Work task: Your output should be exactly the lines from the one containing "[Next slide] (467, 1659)" through the final line of the following data, please, with no pictures.
(Beginning of Source data)
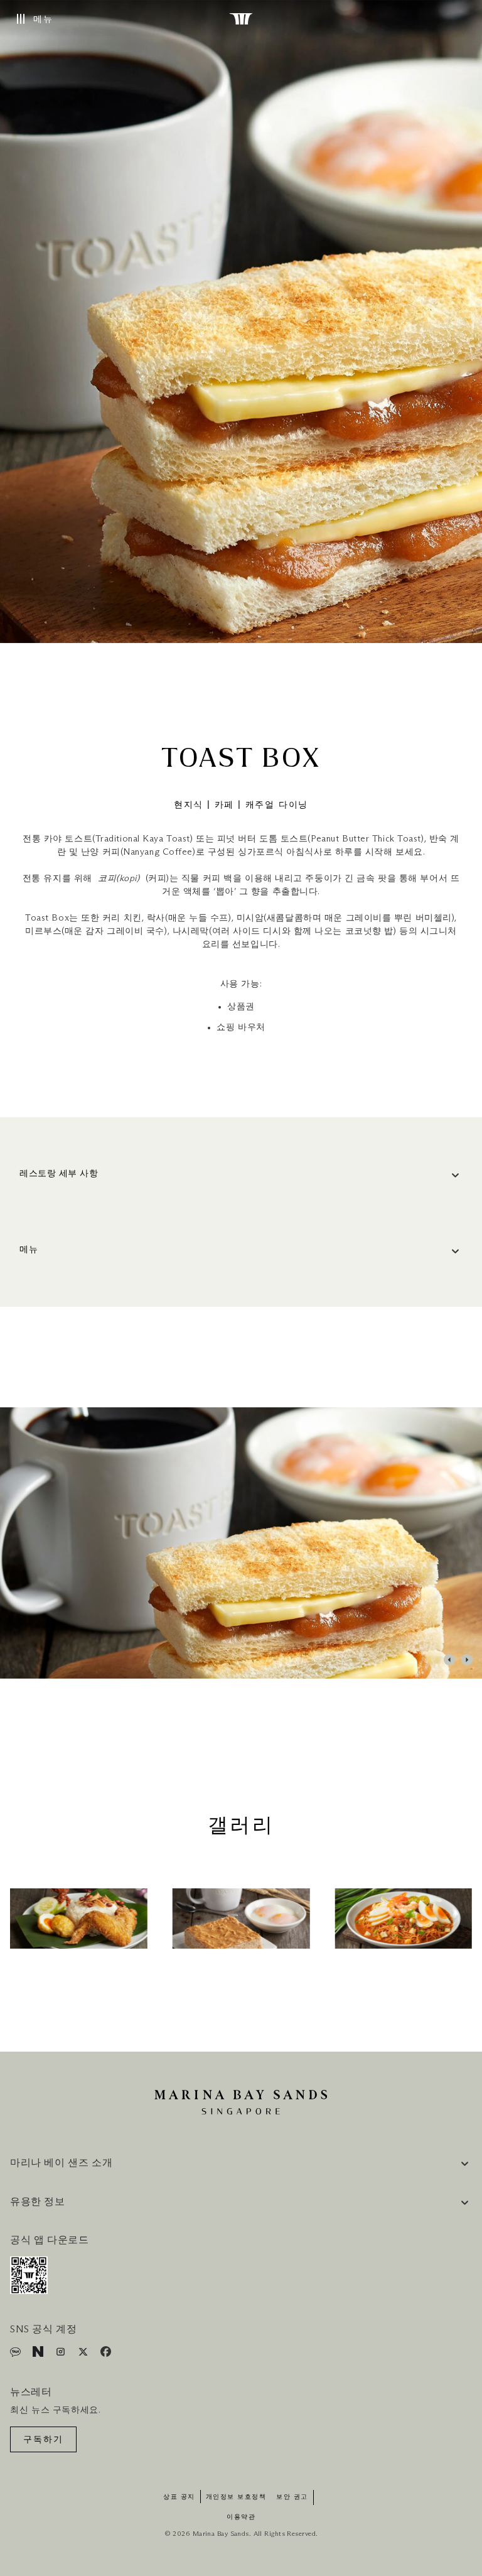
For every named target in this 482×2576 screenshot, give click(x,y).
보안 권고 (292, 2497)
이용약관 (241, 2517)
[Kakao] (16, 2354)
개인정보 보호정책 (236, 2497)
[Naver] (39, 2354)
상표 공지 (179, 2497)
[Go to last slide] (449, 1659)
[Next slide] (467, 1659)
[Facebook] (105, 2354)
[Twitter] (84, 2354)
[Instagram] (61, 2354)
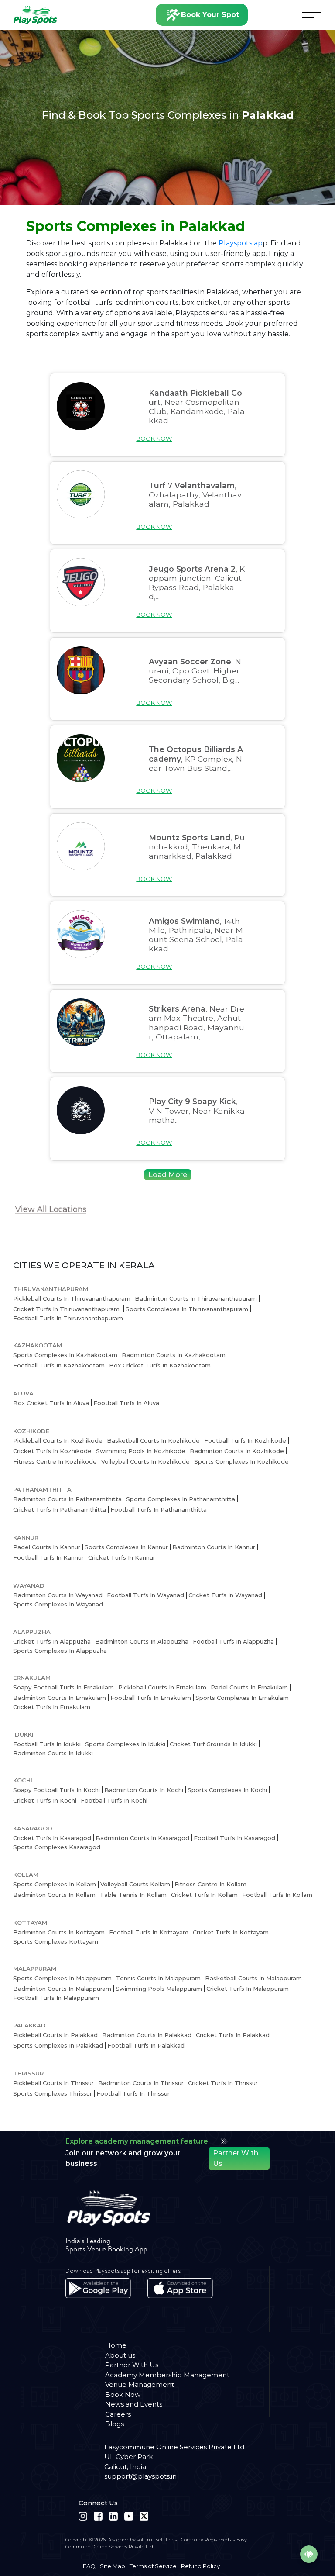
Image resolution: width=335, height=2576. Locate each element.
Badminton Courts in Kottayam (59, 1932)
(End of Source data)
Final answer:
[Next slide] (467, 1659)
[Facebook] (105, 2354)
[Twitter] (84, 2354)
[Instagram] (61, 2354)
Image resolution: width=335, height=2576. Locate each element.
Badminton Courts in Kottayam (59, 1932)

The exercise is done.